![]() |
Sumber gambar: pesantren-antariksa.blogspot.com |
Ilmu
falak banyak mendapat perhatian dari para peneliti dan sejarawan. Salah satu
alasannya karena banyaknya ulama yang berkecimpung di bidang ini sepanjang
sejarah, banyaknya karya-karya yang dihasilkan, banyaknya observatorium
astronomi yang berdiri sebagai akses dari banyaknya astronom serta karya-karya
mereka, banyaknya data observasi (pengamatan alami) yang terdokumentasikan.

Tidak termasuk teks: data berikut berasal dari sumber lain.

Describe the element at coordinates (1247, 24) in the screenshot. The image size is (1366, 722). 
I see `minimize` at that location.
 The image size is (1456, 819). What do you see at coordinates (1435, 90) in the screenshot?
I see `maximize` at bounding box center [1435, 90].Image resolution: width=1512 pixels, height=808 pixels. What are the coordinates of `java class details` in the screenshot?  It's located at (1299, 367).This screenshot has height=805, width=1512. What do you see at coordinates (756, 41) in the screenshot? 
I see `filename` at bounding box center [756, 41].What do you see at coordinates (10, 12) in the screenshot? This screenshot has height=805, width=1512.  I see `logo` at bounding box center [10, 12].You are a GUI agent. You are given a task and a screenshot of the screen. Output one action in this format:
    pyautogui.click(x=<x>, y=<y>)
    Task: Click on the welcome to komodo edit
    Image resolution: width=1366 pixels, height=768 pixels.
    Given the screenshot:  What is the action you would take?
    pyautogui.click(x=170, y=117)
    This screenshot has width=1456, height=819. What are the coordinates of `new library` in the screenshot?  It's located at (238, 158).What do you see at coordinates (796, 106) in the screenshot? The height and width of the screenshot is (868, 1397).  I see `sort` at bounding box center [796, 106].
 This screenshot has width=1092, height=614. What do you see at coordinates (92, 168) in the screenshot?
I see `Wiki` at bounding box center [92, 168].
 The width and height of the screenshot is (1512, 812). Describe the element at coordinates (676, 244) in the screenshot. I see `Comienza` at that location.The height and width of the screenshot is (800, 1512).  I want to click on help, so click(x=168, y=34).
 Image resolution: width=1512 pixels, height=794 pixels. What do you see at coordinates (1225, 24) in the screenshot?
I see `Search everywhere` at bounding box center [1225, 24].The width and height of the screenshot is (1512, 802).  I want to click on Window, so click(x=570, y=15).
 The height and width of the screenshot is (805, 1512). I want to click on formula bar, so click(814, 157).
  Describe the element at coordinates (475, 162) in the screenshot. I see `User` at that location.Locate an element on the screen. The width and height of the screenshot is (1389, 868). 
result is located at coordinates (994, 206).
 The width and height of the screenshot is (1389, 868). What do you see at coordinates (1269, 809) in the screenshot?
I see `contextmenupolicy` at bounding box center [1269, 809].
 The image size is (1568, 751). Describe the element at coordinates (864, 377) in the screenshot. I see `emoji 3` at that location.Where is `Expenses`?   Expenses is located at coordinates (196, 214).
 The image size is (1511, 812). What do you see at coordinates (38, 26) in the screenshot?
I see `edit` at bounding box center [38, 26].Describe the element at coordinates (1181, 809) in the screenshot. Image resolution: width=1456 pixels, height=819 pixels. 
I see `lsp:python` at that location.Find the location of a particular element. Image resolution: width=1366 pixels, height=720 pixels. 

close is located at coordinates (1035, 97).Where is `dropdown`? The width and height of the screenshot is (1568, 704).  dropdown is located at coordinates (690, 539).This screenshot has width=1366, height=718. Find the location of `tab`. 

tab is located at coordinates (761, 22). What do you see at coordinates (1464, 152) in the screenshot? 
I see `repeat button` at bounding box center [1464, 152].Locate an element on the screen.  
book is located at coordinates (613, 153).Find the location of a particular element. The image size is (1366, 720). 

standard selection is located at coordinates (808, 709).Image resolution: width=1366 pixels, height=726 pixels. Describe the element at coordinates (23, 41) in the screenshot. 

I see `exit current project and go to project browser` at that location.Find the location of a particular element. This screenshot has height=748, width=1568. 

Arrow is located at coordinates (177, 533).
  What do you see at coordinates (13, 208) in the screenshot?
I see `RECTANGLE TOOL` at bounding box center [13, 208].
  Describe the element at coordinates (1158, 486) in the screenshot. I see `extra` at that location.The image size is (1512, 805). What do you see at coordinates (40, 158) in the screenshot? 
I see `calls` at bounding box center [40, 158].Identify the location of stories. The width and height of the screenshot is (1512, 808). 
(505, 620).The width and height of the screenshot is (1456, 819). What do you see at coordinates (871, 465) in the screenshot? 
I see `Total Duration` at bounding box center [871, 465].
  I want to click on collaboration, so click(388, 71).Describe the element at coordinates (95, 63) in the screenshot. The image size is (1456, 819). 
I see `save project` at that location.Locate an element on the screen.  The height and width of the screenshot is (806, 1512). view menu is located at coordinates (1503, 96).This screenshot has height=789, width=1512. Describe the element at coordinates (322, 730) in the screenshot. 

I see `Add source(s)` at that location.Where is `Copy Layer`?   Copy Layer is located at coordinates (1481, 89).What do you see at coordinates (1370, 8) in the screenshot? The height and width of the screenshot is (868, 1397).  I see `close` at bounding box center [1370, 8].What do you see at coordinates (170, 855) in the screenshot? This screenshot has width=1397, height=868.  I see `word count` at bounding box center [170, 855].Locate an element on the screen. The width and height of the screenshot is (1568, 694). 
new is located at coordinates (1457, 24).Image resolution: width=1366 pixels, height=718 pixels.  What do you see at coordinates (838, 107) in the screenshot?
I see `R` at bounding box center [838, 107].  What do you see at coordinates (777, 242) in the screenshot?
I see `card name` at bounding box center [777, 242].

Sebut saja peradaban India, Persia dan Yunani yang diyakini sebagai peradaban
yang memiliki kedudukan istimewa. Dari tiga peradaban inilah secara khusus
muncul dan lahirnya peradaban falak Arab (Islam), di samping peradaban lainnya.
Peradaban India adalah yang terkuat dalam pengaruhnya terhadap Islam (Arab).
Dalam melihat perkembangan ilmu falak secara historis, dapat diperiodesasikan
menjadi ilmu falak sebelum Islam, ilmu falak dalam peradaban Islam, ilmu falak
dalam peradaban Eropa, dan ilmu falak di Indonesia.
Seperti
disebutkan oleh Dr. Arwin Juli Rakhmadi Butar-Butar dalam bukunya yang berjudul
“Mengenal Karya-Karya Ilmu Falak Nusantara: Transmisi, Anotasi, Biografi” bahwa
terdapat dua buku (turats)
yang cukup berpengaruh untuk perkembangan ilmu falak di Indonesia yaitu “Al-Mathla’ as-Sa’īd fī Hisābāt
al-Kawākib ‘ala Rashd al-Jadīd” karya Syaikh Husain Zaid, seorang
ahli astronomi asal Mesir, serta “Zij
as-Sulthāny” atau yang sering disebut “Zij Ulugh Beg” karya Ulugh Beg, seorang
Sultan Khorasan yang juga ahli di bidang astronomi dan metematika. Ulugh Beg
nama aslinya adalah Muhammad bin Syah Rukh bin al-Amir Taimur.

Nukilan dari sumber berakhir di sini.